The lugubrious names bestowed on the ruins refer to a few days of horror in 1222, when Genghis Khan's armies razed the city and massacred all its inhabitants as punishment for resistance. You can still find human bones here, says Nasir, my guide. The Taliban were great art looters as well as destroyers, it seems: they dug here for treasure and, in the process, brought human remains to the surface. To illustrate this, Nasir pokes around in an earthen bank with a stick, discarding bits of animal bones, and finally pulls out a human vertebra. The soldiers offer a more pleasant souvenir: fragments of pottery, smashed by Genghis Khan's men. "Take it, they're everywhere," one man says. "We just throw it away."
Two unmarked Chinook helicopters with machine guns mounted on their noses circle low over the valley and land at the airport. The soldiers in them are unhappy to see journalists; their colleagues are obviously chagrined that the local guard at the perimeter of the airport had cheerfully beckoned us in. The troops are holding a secret training session. The sas commander, a young man from the north of England with shaggy red hair, suggests that the airstrip is too dangerous for us, and offers, insincerely, to drop by for a chat later. His American counterparts make a brief appearance later in the day, side arms strapped to their thighs gunslinger style, and drive up to the headquarters of the local military commander, a 30-year-old general named Jawhari, on four-wheel, all-terrain scooters. They prove equally elusive.

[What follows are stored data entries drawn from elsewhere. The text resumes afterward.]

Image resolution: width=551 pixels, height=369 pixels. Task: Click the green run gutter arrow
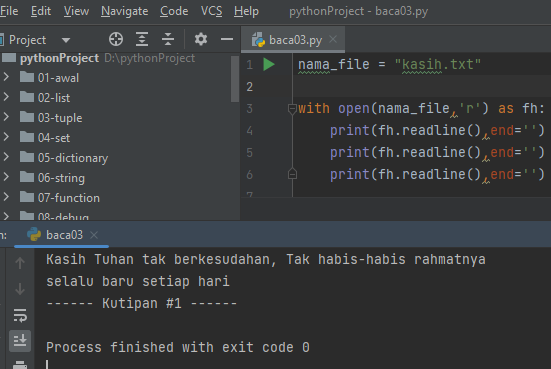[269, 64]
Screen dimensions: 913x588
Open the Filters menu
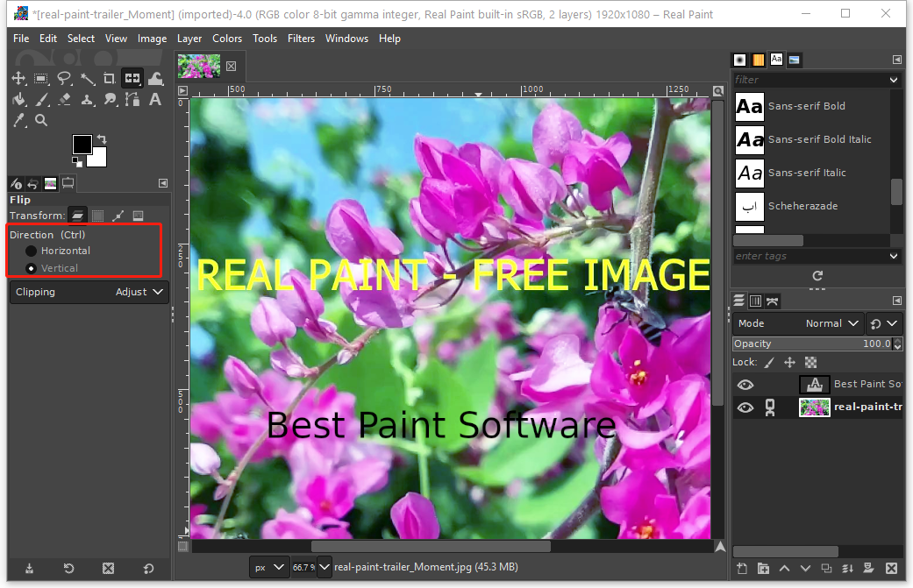[301, 38]
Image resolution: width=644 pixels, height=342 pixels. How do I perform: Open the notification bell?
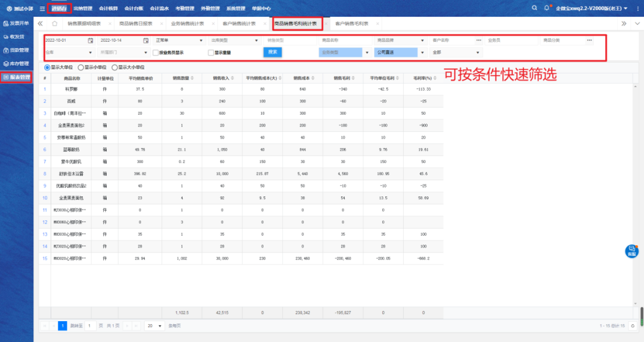click(x=547, y=8)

Despite periodic vandalism, theft and iconoclasm, Bamiyan's Buddhas survived for nearly 18 centuries. Genghis Khan did not touch them he was quite tolerant of other religions. The Shia Muslim Hazara who live in the valley protected them, and adherents of Sufi Islam, a mystical sect with a wide following in Afghanistan, see echoes of Buddhism in their own practices. But last March, Taliban commanders flew in by helicopter. A public meeting was called, and the main speaker, then-Defense Minister Obaidullah Akhund who reportedly surrendered to the new government last week and was set free read a decree by Mullah Mohammed Omar, the movement's spiritual leader, ordering the Buddhas destroyed. The Hazara, the dominant ethnic group here, believe the Taliban had another agenda: to destroy them, too. Of Mongoloid stock, the Hazara have long been the objects of discrimination in Afghanistan, and suffered a terrible massacre in Kabul in 1993 by troops under the late Northern Alliance commander Ahmed Shah Massoud. But they fared even worse under the Taliban. They are Shi'ite Muslims, and therefore heretics to the Taliban. Hazara leaders say the Taliban wanted to exterminate them, and the devastation of the valley lends credence to their claims. But the few Taliban left in the valley, bedraggled prisoners you can see being escorted down the village's main street, were anxious to shift the blame. The Hazara's troubles and the destruction of the Buddhas were the work of Pakistanis and Arabs, the foreign jihadis, says one prisoner, Nisar Ahmad. "It was a very,very bad idea," he says. "We are very sad." The war may be over, but the destruction wrought by the Taliban, like Khan's razing of Shahr-i-Gholghola, seems destined to live in the Hazara's memories for centuries to come.